Andre M. Fleche is a professor of history at Castleton University and the author of The
Revolution of 1861: The American Civil War in the Age of Nationalist Conflict (University
of North Carolina Press, 2012). His writings have appeared in Civil War History, the Journal
of the Civil War Era, and A Companion to U.S. Foreign Relations: Colonial Era to the
Present.
Gregg French is an assistant professor at the University Windsor. His current book project, which is under advanced contract with the University of Nebraska Press, will explore U.S.-Spanish relations during the long nineteenth century and how these interactions influenced the creation of the U.S. colonial empire.
Lawrence B. Glickman is Associate Professor of History at the University of South Carolina and the author of A Living Wage: American Workers and the Making of Consumer Society, also from Cornell.
Reilly Ben Hatch is a PhD candidate in history and Russell J. and Dorothy S. Bilinski Fellow
at the University of New Mexico, where his dissertation uses the Posey Wars of 1915
and 1923 to examine the relationships between Mormons and Indigenous communities
in the context of federal assimilation eff orts. He teaches history at Davis High School
in Kaysville, Utah. He has published essays in the Journal of the Southwest and the New
Mexico Historical Review.
David V. Holtby is the associate director and editor-in-chief, retired, of University of New Mexico Press. He is the author, most recently, of Forty-Seventh Star: New Mexico’s Struggle for Statehood (University of Oklahoma Press, 2012) and Lest We Forget: World War I and New Mexico (University of Oklahoma Press, 2018).
Justin F. Jackson is an assistant professor of history at Bard College at Simon’s Rock, where he is revising his book manuscript, The Work of Empire: War, Occupation, and the Making of American Colonialisms in Cuba and the Philippines. His writings have appeared in Labor: Studies in Working-Class History, the International Labor and Working-Class History Review, and On Coerced Labor: Work and Compulsion after Slavery (Brill, 2016).
DJ Polite is a visiting assistant professor of African American studies at the College of Charleston. He earned his PhD in history from the University of South Carolina, where he completed his dissertation, “Democracy, Citizenship, and Puerto Rican Autonomy under the U.S. Jim Crow Empire.” His writings have appeared in the Washington Post, Proceedings of the South Carolina Historical Association, Black Perspectives, and Activist History Review, among others.
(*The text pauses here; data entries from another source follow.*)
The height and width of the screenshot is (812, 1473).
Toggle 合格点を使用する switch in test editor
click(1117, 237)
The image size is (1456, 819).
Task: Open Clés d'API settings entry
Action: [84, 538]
Brian Shott is a historian of the nineteenth century United States and the author of Mediating America: Black and Irish Press and the Struggle for Citizenship, 1870–1914 (Temple University Press, 2019) and “Forty Acres and a Carabao: T. Thomas Fortune, Newspapers, and the Pacific’s Unstable Color Lines, 1902–03,” in the Journal of the Gilded Age and Progressive Era.